> TASK PROMPT
Everything from the line containing "Given: Click the print table icon" to the end of the material, both ends included, should be repeated exactly; please give only those lines.
::::::
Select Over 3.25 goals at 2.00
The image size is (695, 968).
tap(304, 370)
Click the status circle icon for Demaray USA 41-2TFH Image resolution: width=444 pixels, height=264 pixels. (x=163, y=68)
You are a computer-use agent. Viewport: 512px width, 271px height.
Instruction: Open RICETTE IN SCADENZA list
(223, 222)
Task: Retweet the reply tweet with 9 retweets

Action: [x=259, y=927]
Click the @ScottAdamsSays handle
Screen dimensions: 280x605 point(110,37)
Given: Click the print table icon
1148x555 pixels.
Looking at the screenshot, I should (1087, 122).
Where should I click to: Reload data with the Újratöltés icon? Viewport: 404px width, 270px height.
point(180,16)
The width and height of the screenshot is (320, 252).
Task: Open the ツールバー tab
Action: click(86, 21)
::::::
> ANSWER FOR THIS EXERCISE
Given: Click the print table icon
1148x555 pixels.
Looking at the screenshot, I should (1087, 122).
Where should I click to: Reload data with the Újratöltés icon? Viewport: 404px width, 270px height.
point(180,16)
The width and height of the screenshot is (320, 252).
Task: Open the ツールバー tab
Action: click(86, 21)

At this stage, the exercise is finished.